The titers achieved by SSF indicate the efficacy of concurrent hydrolysis and fermentation, suggesting that a simplified procedure involving a single vessel could be used. Because productivity remained similar over time, the initial sugar released in the presence of cells did not seem to speed up the overall process. Overall, data from SSF and SSF + presaccharification reveal that the often mandatory detoxification step, indicated also for R. toruloides [48], is avoidable with this type of residual biomass. Moreover, the final product obtained by both SSF and SSF + presaccharification is a Camelina meal enriched with carotenoids, which can be used directly in the animal feed industry.

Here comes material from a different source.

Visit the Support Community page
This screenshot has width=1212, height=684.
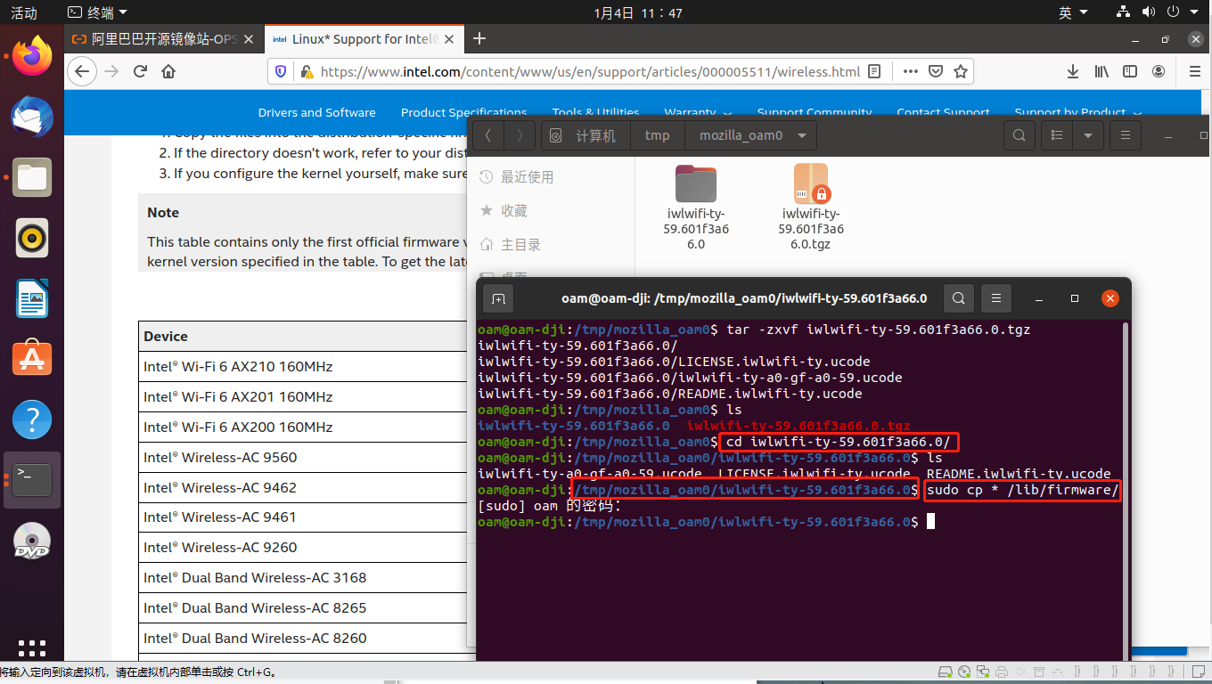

Therefore, different products, such as pure carotenoids and carotenoids-enriched Camelina meal can be recovered from the tested processes. Camelina meal in particular, would be an innovative product on the market, as carotenoids are commonly added to animal feed for nutritional and organoleptic reasons [3,12]. In addition, the production of carotenoids from a residual biomass of lower value may increase the economic attractiveness of the proposed process. Based on the logic of cascading [49,50], the present work paves the way for the use of Camelina meal as an alternative feedstock in 2nd generation biorefineries exploiting microbial cell factories to produce fine chemicals.